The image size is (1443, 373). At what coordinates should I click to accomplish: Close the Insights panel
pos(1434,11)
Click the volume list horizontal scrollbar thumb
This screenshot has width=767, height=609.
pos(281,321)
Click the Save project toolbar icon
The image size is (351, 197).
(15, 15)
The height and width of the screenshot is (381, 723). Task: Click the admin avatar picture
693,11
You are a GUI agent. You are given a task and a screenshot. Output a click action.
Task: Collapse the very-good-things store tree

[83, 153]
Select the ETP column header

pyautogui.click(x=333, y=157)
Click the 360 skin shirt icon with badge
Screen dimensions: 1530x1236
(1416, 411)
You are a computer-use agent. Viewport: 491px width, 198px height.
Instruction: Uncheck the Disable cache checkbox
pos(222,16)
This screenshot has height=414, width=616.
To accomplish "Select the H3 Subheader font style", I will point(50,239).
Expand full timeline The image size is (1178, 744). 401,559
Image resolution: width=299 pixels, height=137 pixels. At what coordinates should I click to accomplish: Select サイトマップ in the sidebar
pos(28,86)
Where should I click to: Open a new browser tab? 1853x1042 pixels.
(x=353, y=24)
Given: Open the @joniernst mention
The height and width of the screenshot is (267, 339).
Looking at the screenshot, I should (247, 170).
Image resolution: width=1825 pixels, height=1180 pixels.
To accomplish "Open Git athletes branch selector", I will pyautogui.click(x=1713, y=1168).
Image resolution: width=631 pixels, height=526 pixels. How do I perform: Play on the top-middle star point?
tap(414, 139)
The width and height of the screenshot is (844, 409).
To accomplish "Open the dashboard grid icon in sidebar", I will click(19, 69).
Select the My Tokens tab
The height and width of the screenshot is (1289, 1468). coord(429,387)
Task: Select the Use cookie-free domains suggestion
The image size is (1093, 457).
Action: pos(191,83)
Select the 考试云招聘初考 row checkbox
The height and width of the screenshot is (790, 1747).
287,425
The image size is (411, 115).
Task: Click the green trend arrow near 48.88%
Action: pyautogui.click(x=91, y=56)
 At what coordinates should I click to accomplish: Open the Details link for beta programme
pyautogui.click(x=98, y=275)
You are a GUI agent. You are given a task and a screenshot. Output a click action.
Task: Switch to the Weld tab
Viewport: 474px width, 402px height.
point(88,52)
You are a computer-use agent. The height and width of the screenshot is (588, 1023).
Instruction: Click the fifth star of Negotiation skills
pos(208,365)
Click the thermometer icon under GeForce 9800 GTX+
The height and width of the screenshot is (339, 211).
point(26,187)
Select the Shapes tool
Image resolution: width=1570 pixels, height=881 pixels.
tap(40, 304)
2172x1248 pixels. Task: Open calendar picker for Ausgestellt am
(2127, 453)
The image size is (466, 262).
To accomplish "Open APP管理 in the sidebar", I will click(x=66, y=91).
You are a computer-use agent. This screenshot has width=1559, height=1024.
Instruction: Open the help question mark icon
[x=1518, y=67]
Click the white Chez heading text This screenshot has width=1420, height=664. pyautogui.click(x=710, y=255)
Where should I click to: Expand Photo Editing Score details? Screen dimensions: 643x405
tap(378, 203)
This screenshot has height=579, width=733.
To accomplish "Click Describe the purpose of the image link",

### THE EXERCISE:
Write out all of the records again, swapping every occurrence of "sidebar" for "side panel" and keeping everything else identical.

### TASK SOLUTION:
The image size is (1443, 373). At what coordinates should I click to accomplish: Close the Insights panel
pos(1434,11)
Click the volume list horizontal scrollbar thumb
This screenshot has width=767, height=609.
pos(281,321)
Click the Save project toolbar icon
The image size is (351, 197).
(15, 15)
The height and width of the screenshot is (381, 723). Task: Click the admin avatar picture
693,11
You are a GUI agent. You are given a task and a screenshot. Output a click action.
Task: Collapse the very-good-things store tree

[83, 153]
Select the ETP column header

pyautogui.click(x=333, y=157)
Click the 360 skin shirt icon with badge
Screen dimensions: 1530x1236
(1416, 411)
You are a computer-use agent. Viewport: 491px width, 198px height.
Instruction: Uncheck the Disable cache checkbox
pos(222,16)
This screenshot has height=414, width=616.
To accomplish "Select the H3 Subheader font style", I will point(50,239).
Expand full timeline The image size is (1178, 744). 401,559
Image resolution: width=299 pixels, height=137 pixels. At what coordinates should I click to accomplish: Select サイトマップ in the side panel
pos(28,86)
Where should I click to: Open a new browser tab? 1853x1042 pixels.
(x=353, y=24)
Given: Open the @joniernst mention
The height and width of the screenshot is (267, 339).
Looking at the screenshot, I should (247, 170).
Image resolution: width=1825 pixels, height=1180 pixels.
To accomplish "Open Git athletes branch selector", I will pyautogui.click(x=1713, y=1168).
Image resolution: width=631 pixels, height=526 pixels. How do I perform: Play on the top-middle star point?
tap(414, 139)
The width and height of the screenshot is (844, 409).
To accomplish "Open the dashboard grid icon in side panel", I will click(19, 69).
Select the My Tokens tab
The height and width of the screenshot is (1289, 1468). coord(429,387)
Task: Select the Use cookie-free domains suggestion
The image size is (1093, 457).
Action: pos(191,83)
Select the 考试云招聘初考 row checkbox
The height and width of the screenshot is (790, 1747).
287,425
The image size is (411, 115).
Task: Click the green trend arrow near 48.88%
Action: pyautogui.click(x=91, y=56)
 At what coordinates should I click to accomplish: Open the Details link for beta programme
pyautogui.click(x=98, y=275)
You are a GUI agent. You are given a task and a screenshot. Output a click action.
Task: Switch to the Weld tab
Viewport: 474px width, 402px height.
point(88,52)
You are a computer-use agent. The height and width of the screenshot is (588, 1023).
Instruction: Click the fifth star of Negotiation skills
pos(208,365)
Click the thermometer icon under GeForce 9800 GTX+
The height and width of the screenshot is (339, 211).
point(26,187)
Select the Shapes tool
Image resolution: width=1570 pixels, height=881 pixels.
tap(40, 304)
2172x1248 pixels. Task: Open calendar picker for Ausgestellt am
(2127, 453)
The image size is (466, 262).
To accomplish "Open APP管理 in the side panel", I will click(x=66, y=91).
You are a computer-use agent. This screenshot has width=1559, height=1024.
Instruction: Open the help question mark icon
[x=1518, y=67]
Click the white Chez heading text This screenshot has width=1420, height=664. pyautogui.click(x=710, y=255)
Where should I click to: Expand Photo Editing Score details? Screen dimensions: 643x405
tap(378, 203)
This screenshot has height=579, width=733.
To accomplish "Click Describe the purpose of the image link",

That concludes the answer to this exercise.